Central to the reevaluation is a New York space dedicated to this national art form, the American Illustrators Gallery. Located off Madison Avenue on East 77th Street, it resembles a conventional high-end gallery, one that might sell de Koonings or Rothkos. You press a buzzer to gain entry to a room with high ceilings and many softly lit oil paintings on the walls. The furnishings are tasteful almost to the point of drabness. Less characteristic are the scenes depicted: N. C. Wyeth’s sketches of Western horse races or Rockwell’s ordinary Americans enjoying the rights of speech and assembly, part of his Four Freedoms series. The museum is fittingly located, for a list of the most important American illustrators would include several raised or trained in the city or who found their principal clients here. This includes Rockwell, who grew up in Morningside Heights and studied at the Art Students League, and Howard Chandler Christy, who set up his studio in Manhattan.
Distinctive, too, are the gallery owners, longtime city residents Judy Goffman Cutler and her husband, Laurence. Laurence was a highly successful architect before joining up with his wife as a gallerist; Judy started out as a collector and only became a dealer later. Neither has a scholarly background in fine arts, but they have now published ten books and catalogs on the subject. In their early seventies, both look years younger as they pace quickly about, showing favorite pieces and works of special interest, many from their own collection. Celebrated New York personalities like author Tom Wolfe and artist Jamie Wyeth serve on the museum’s board.
Mrs. Cutler has also created the National Museum of American Illustration in the Newport mansion known as Vernon Court, which houses and showcases major compositions. Her activity as a collector and dealer has been so sustained that she says that she can now claim credit for the sale of more than 500 Rockwells. She started out simply as a purchaser of art while living outside Philadelphia in the late 1960s. Because the Saturday Evening Post, which featured much of the best commercial illustration, was headquartered in Philly, works spread into private homes throughout the area, and she was able to buy up originals by Christy, Charles Dana Gibson, and James Montgomery Flagg by placing ads in the classified listings of local papers. Cutler came to know people in the art world and was encouraged by dealers she met to finance her habit by selling some of her purchases.

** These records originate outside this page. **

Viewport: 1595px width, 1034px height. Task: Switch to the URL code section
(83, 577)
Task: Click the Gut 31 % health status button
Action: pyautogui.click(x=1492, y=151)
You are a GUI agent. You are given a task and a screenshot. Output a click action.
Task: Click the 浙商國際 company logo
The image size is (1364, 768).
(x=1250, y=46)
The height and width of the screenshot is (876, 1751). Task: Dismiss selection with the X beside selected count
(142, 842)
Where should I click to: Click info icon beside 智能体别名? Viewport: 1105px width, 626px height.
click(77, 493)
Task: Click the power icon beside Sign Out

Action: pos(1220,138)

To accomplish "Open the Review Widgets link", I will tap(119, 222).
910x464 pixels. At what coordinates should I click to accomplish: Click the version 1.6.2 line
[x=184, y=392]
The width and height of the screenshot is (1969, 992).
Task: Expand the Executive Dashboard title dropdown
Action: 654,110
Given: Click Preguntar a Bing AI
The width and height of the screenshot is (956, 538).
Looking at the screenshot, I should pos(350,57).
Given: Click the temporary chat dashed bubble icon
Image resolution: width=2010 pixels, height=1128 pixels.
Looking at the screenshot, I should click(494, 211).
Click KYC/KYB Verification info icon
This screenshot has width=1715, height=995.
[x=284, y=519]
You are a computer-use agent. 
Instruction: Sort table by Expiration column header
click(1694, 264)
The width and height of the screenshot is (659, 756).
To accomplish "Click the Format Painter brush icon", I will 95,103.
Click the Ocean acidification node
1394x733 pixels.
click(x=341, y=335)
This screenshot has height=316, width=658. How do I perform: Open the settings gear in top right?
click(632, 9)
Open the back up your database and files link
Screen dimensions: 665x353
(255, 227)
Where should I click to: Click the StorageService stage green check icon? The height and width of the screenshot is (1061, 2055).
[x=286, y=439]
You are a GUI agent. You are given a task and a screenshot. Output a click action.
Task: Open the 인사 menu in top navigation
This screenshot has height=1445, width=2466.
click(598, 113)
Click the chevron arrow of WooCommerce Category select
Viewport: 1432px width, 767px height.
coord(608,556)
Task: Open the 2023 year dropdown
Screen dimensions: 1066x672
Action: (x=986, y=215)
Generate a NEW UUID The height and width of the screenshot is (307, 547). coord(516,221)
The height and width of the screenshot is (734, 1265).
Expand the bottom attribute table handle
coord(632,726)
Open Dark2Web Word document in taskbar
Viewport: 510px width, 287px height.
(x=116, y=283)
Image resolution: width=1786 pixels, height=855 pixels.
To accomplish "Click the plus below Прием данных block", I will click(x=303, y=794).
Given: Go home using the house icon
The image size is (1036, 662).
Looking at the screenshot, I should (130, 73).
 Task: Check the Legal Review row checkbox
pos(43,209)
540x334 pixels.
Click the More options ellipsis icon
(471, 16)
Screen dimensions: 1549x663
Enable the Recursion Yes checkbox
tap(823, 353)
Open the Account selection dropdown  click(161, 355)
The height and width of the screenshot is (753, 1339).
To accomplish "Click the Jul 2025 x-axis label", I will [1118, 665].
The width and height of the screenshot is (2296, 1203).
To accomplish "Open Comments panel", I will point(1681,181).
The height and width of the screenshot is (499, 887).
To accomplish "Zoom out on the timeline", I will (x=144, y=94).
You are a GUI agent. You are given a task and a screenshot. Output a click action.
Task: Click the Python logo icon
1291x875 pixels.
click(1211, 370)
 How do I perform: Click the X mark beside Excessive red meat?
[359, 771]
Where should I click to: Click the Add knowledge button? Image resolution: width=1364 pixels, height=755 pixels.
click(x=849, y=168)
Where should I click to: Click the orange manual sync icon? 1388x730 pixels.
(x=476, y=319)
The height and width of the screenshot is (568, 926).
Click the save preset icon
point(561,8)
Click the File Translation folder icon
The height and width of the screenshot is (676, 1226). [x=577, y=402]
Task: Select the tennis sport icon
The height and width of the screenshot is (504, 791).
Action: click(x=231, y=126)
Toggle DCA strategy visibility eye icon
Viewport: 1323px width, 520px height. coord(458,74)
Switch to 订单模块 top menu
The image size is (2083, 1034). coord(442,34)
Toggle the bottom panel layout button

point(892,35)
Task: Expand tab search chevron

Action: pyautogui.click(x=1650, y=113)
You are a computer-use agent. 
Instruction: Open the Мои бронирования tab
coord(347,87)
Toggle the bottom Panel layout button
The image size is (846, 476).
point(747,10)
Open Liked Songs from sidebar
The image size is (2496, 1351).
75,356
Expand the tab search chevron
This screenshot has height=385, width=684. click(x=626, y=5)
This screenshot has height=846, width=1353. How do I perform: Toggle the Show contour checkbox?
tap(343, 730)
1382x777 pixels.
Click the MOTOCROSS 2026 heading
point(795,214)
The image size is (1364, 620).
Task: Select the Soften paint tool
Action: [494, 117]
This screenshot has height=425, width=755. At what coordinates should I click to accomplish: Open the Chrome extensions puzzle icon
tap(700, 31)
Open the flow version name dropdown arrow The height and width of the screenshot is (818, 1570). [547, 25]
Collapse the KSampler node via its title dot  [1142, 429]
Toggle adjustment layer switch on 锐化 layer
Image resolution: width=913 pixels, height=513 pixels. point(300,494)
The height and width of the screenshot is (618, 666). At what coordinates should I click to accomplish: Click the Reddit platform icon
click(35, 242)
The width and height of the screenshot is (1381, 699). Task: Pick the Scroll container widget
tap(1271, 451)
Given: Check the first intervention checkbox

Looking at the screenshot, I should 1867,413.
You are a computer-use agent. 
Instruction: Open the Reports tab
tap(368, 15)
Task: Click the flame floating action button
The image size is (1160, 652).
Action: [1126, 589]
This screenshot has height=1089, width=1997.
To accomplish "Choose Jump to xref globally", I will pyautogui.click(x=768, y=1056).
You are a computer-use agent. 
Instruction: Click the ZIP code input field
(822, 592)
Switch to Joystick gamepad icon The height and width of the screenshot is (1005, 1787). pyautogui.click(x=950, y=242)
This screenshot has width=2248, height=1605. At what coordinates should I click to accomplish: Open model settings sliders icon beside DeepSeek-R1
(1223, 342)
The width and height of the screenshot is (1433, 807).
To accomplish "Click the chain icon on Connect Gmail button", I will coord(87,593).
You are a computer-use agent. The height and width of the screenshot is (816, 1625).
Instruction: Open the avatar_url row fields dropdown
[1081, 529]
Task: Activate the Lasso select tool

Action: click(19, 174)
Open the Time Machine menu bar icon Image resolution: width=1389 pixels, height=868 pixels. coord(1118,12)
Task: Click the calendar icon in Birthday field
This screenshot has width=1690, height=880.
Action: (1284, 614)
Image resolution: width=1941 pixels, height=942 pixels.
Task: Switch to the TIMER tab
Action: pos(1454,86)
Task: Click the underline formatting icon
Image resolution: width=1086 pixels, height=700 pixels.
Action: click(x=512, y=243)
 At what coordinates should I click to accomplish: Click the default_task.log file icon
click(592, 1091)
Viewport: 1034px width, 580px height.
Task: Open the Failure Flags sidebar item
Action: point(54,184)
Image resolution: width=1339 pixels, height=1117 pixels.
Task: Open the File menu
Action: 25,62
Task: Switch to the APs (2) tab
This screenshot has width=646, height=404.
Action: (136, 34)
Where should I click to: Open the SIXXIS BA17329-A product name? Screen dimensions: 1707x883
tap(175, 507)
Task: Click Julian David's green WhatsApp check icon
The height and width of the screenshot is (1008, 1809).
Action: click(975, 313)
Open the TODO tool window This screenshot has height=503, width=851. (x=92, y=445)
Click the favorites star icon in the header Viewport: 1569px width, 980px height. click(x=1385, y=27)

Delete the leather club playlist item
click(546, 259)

Eventually she started a small gallery in Blue Bell, Pennsylvania and then, in 1972, a New York gallery, originally open only by appointment as Cutler divided her time between the two cities. Her quest to become a major dealer got a boost when she visited Christy’s old studio, upstairs from the old Café des Artistes on West 67th Street—the restaurant in which Christy’s famous nymph murals were displayed. Accompanied by the widower of the long-deceased artist’s late wife, Cutler found herself in a room containing an astonishing variety of works—forgotten and unlisted drawings, nudes, and portraits. The widower was eager to be rid of them, and Cutler saw her opportunity to obtain many of the most important compositions of a once-acclaimed, if largely forgotten, artist, at prices that would never be possible again.
In 1990, Cutler was joined in the business by her eventual husband. The couple is now planning shows across the country and is in discussions for setting up a second museum in China. George Lucas, meanwhile, is proposing the building of another museum in the Presidio, for which he would provide a $1 billion endowment.
Ironically, as illustration art has gained new critical appreciation, its methods and its market have largely disappeared. The Saturday Evening Post is no more, of course, and computer Photoshopped pictures have largely replaced commercial illustration in advertising and magazine spreads.